You are viewing a plain text version of this content. The canonical link for it is here.
Posted to solr-user@lucene.apache.org by "Robert K." <wk...@mail.ru.INVALID> on 2018/06/07 09:53:35 UTC

Sort hits in the order of subqueries

Hello,

I am investigating the following use case.

Suppose I have a list of queries q_0, q_1, ..., q_n which I combine to a boolean query using 'SHOULD'-clauses.
The requirement for the hits sorting is that the results of q_0 precede the results of q_1, the results of q_1 precede the
results of q_2 an so on. If a hit occurs in the results of more then one query, then we should see it only once in the results
of the query with the smallest index.

I have searched for some solutions but didn't find anything useful so far.

I have considered following approaches:

1. Reformulate: q0 & (q_1 & !q_0) & (q2 & !q_0 & !q1) & ...
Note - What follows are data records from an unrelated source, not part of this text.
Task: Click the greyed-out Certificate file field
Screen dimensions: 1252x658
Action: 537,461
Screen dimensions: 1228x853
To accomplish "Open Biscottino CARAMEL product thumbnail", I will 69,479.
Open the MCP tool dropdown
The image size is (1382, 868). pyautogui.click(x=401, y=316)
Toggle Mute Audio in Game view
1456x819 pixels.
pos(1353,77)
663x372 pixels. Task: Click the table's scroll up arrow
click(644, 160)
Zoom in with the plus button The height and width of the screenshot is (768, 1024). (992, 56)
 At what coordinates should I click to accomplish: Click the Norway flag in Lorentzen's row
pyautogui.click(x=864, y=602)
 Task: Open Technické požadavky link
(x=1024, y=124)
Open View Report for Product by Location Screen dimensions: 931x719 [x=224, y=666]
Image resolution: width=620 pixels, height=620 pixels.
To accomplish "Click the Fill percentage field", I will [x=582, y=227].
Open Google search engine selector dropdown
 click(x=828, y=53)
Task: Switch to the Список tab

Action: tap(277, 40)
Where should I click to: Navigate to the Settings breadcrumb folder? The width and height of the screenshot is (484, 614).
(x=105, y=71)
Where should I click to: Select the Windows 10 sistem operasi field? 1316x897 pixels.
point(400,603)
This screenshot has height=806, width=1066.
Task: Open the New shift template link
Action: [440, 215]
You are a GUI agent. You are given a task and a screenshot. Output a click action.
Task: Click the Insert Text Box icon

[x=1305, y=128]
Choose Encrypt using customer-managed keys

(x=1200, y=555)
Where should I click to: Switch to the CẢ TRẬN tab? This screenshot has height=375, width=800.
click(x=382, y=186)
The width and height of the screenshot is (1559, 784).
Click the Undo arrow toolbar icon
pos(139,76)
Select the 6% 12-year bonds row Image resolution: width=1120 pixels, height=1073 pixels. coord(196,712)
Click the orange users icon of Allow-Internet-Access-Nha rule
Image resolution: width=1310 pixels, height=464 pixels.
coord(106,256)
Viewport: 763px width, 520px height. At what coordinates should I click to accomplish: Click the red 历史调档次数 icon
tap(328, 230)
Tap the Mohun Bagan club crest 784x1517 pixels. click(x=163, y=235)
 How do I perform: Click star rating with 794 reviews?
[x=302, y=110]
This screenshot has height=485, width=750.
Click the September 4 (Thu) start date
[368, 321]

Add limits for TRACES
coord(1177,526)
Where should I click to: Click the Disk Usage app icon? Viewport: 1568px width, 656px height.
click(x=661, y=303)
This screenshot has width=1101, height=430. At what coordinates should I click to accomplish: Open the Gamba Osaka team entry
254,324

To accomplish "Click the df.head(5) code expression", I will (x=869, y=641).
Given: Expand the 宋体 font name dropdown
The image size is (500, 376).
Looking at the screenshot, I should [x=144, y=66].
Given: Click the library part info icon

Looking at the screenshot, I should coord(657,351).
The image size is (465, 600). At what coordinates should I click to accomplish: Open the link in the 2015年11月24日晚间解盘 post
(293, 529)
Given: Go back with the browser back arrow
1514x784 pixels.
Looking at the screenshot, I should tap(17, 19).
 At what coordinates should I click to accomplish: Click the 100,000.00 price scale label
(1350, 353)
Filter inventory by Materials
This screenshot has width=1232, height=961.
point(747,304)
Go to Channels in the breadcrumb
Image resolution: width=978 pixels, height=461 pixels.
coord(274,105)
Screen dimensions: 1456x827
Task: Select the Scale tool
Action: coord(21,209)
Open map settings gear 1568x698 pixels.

While possible, seems to have a potential negative impact on performance due to multiple evaluations on the same queries.
I didn't do any measurements, though. It is technically possible to optimize the execution of this query to evaluate the subqueries
q_i only once, but I don't know, whether this kind of optimizations is implemented in the current Lucene/Solr. (?)

2. Implement CustomScoreQuery. General idea: Take a list of queries and execute them in the context of a BooleanQuery mapping
the scores of the corresponding subqueries to disjunct score ranges, like q_n -> [0,1), q_(n-1) -> [1,2) and so on.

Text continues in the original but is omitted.